Re: Future Mahout - Zeppelin work

Eric Charles Wed, 01 Jun 2016 09:28:43 -0700

+1 piggybacking sounds reasonable and quick-win.

On 01/06/16 18:17, Trevor Grant wrote:

Hey Eric,


The 'piggyback' or 'patch' approach is a lot easier and less invasive to
implement in practice, and has the Zeppelin community blessing.

When the Flink version comes on line, it will be also super easy to
replicate the effort.  And even doing two (or more) 'piggybacks' will be
easier to maintain than one stand-alone Mahout interpretter.  Also,
'piggybacking' opens up the possibility of sharing between contexts,
minimizes user configuration, etc.

The differential is about 20 new lines of code for a piggy back on any
underlying engine, vs. about 300 lines of code for a stand alone
interpreter which must be kept up to date with its Spark/Flink counter
parts.

Philosophically the stand-alone makes sense, practically the piggyback
does. *shruggie*

It is possible that somewhere down the road we'll refactor the piggy
back(s) into a stand alone interpreter, at which point none of the current
effort will be wasted, it will just be moving some code around.  So the
other advantage to the piggyback is that it quickly fields a minimum viable
product, with out having to pay much for it later on down the road.

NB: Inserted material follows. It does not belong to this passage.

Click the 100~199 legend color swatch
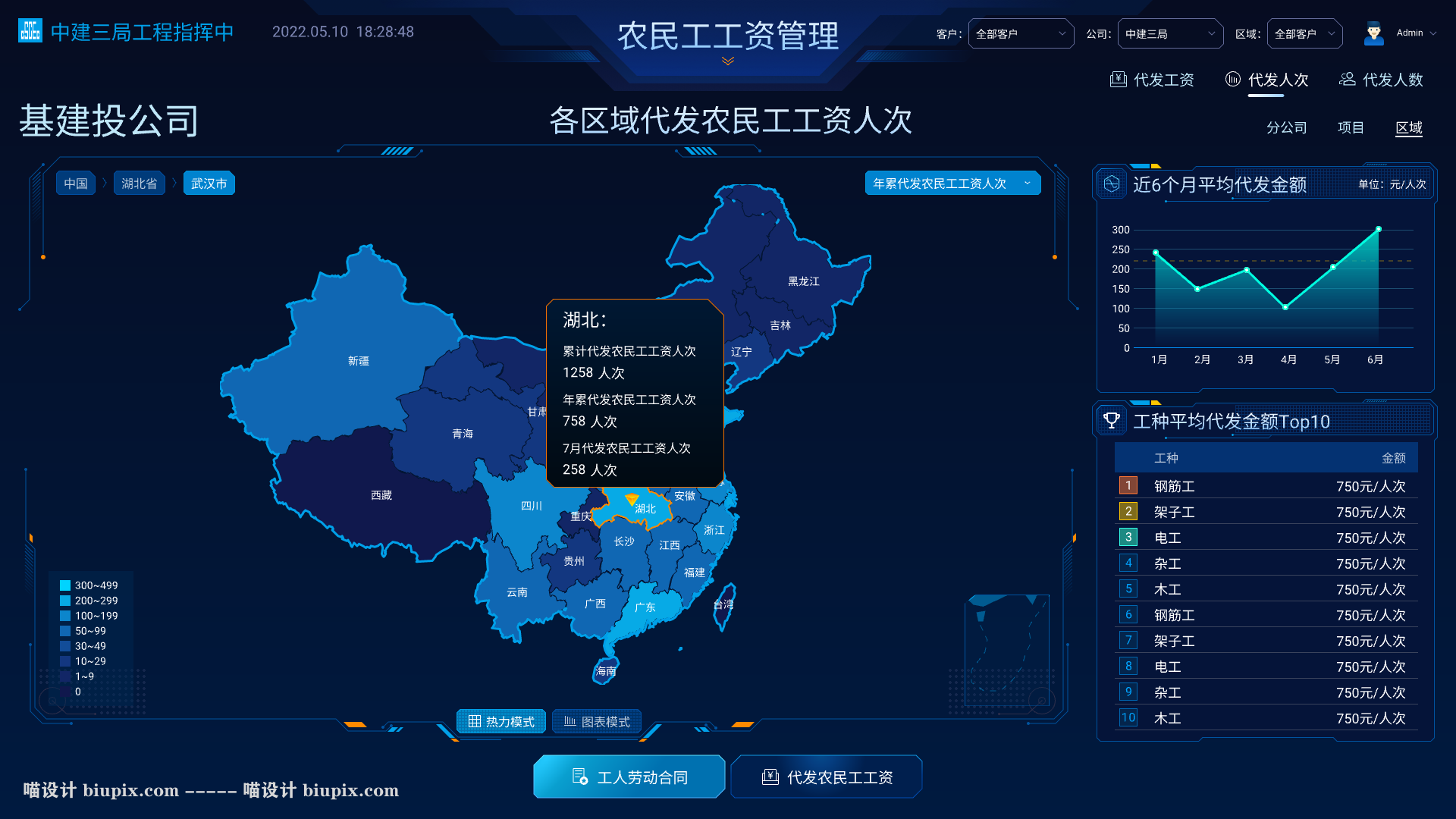 pyautogui.click(x=65, y=616)
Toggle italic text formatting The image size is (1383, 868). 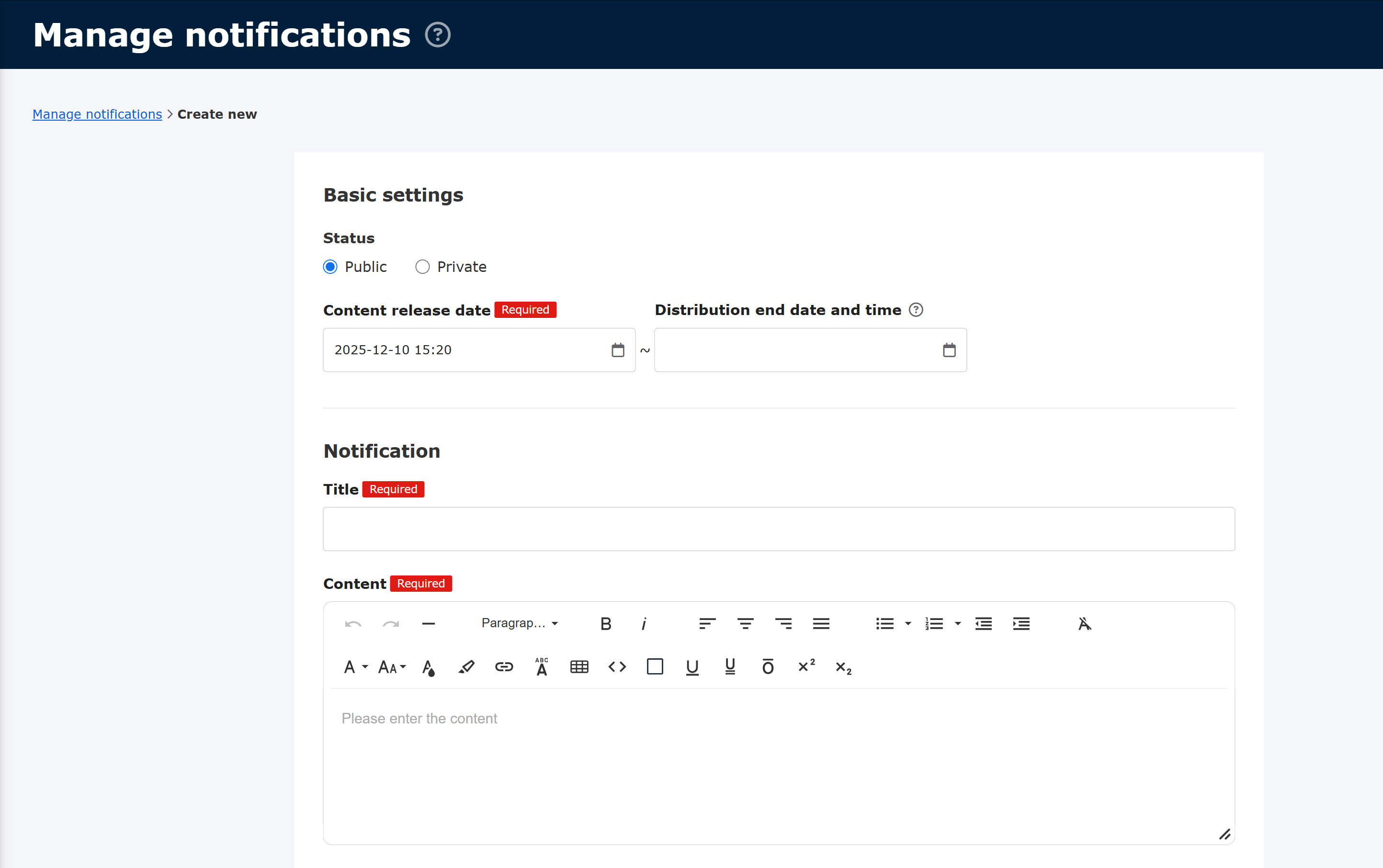(644, 623)
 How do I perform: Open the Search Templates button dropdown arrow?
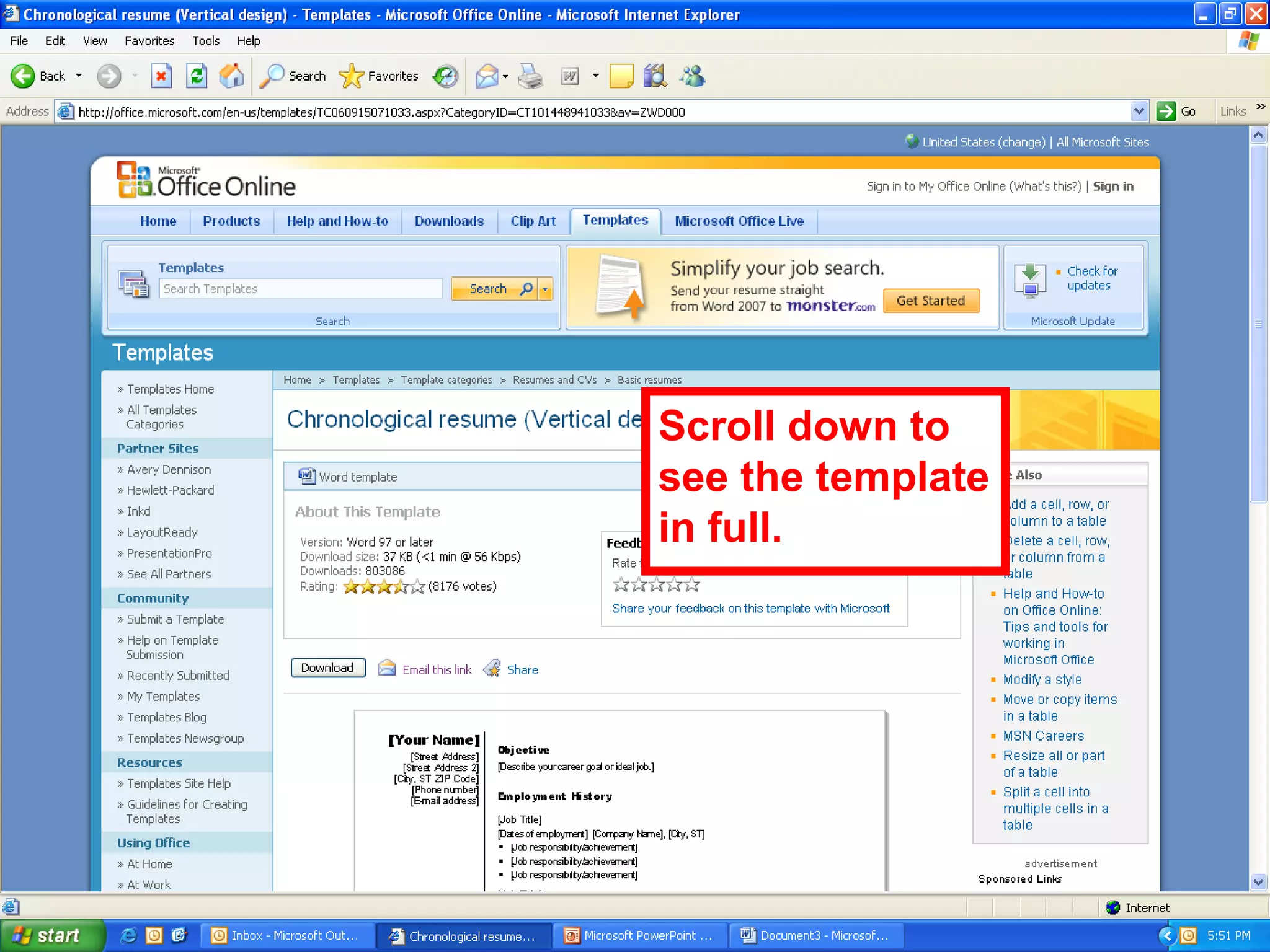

This is in part due to the way Zeppelin implemented its interpreters which
involves a lot of code repetition.

I'm open to further discussion, but after playing in the Zeppelin code for
a while and really groking different approaches I think this one is best. I
do invite critiques because I believe I have considered most angles and can
properly defend the current path, and if there is something I haven't
thought of, I'd rather it be brought to light sooner than later.

tg


Trevor Grant
Data Scientist
https://github.com/rawkintrevo
http://stackexchange.com/users/3002022/rawkintrevo
http://trevorgrant.org

*"Fortunate is he, who is able to know the causes of things."  -Virgil*


On Wed, Jun 1, 2016 at 11:00 AM, Eric Charles <e...@apache.org> wrote:

Hi Suneel, an independent makes sense as mahout is supposed to run on
various backend, so not only spark.

Yes, I am following mahout mailing list (and not abroad this year - this
may change in the future).

On 30/05/16 05:47, Suneel Marthi wrote:

Hi Eric,

We r talking about the same PR which is a tweak of existing Spark-Zeppelin
interpreter.
What we r looking at is a specific Mahout-Spark-Zeppelin interpreter that
is independent of above?

BTW Eric, nice to see u on Mahout mailing lists, u didn't make it to
Vancouver this time?

On Sun, May 29, 2016 at 10:57 PM, Eric Charles <e...@apache.org> wrote:

Have you seen [ZEPPELIN-116] Add Mahout Support for Spark Interpreter?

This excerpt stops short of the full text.